YOUR TASK.
From the records below, transcribe only the lines running from the one with "You are a GUI agent. The screenshot is 333×2576." through the one with "Datenschutz". Keep both of those end lines.

DATASET RECORDS.
————————
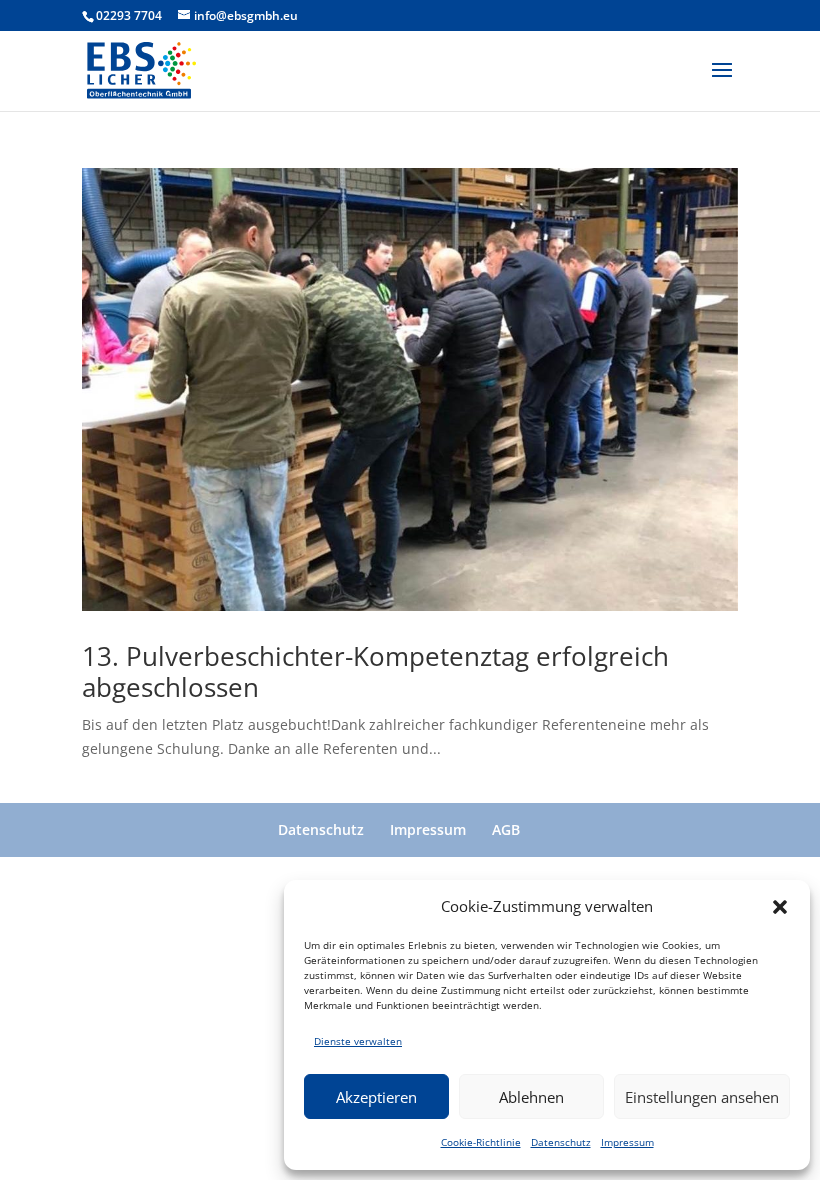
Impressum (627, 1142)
————————
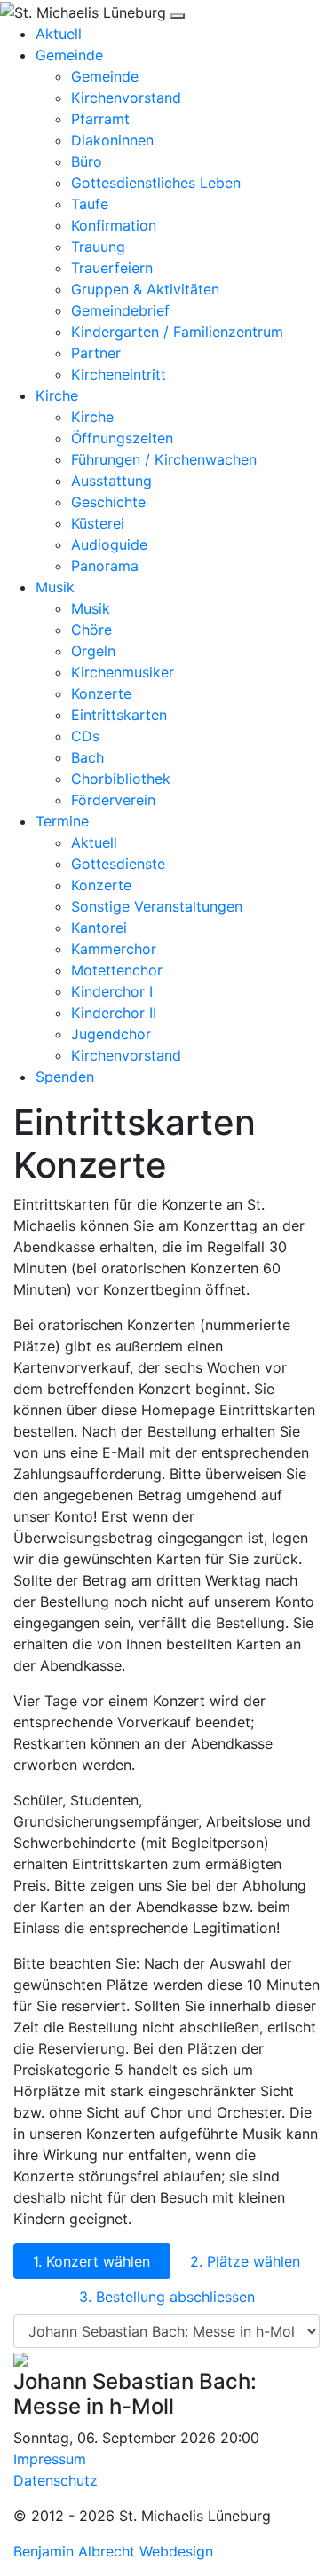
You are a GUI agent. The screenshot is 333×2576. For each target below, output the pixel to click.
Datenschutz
————————
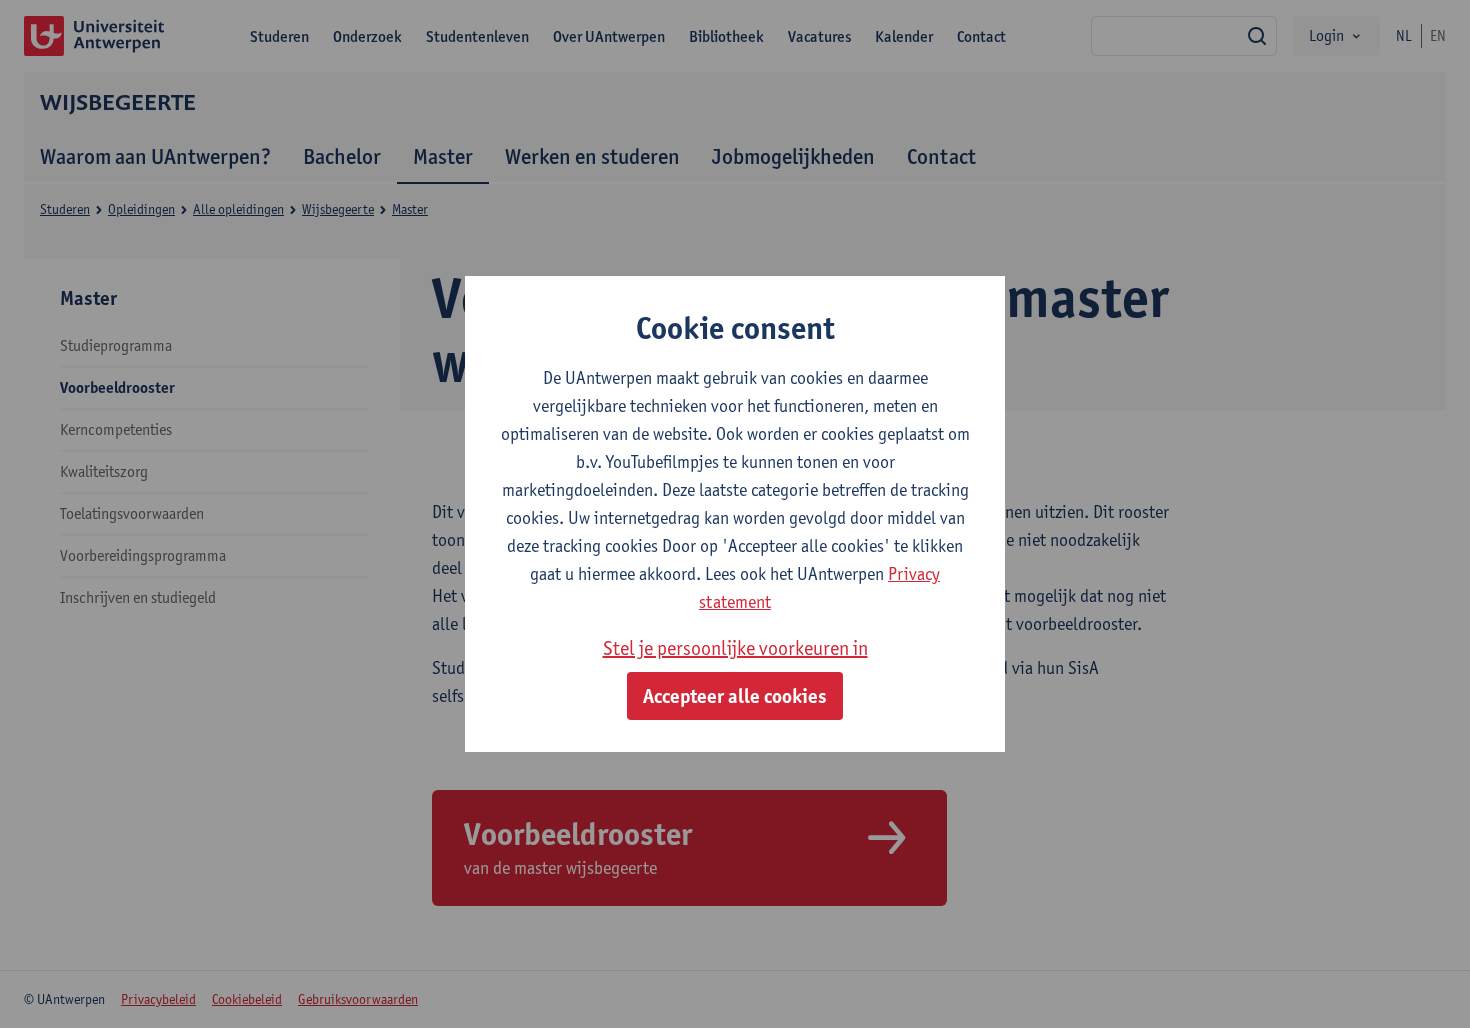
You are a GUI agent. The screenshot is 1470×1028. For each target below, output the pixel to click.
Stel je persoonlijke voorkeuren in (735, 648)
————————
REPLY TO THE TASK.
You are a GUI agent. The screenshot is 333×2576. For each target below, output the pixel to click.
Datenschutz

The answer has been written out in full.